━━━ STUDY MATERIAL
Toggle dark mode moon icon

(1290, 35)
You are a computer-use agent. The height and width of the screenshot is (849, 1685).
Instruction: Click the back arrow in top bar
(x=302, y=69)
━━━━━━
- [WHAT TO DO]:
Copy every record shown above, exactly and completely.

- [SOLVED EXERCISE]:
Toggle dark mode moon icon

(1290, 35)
You are a computer-use agent. The height and width of the screenshot is (849, 1685).
Instruction: Click the back arrow in top bar
(x=302, y=69)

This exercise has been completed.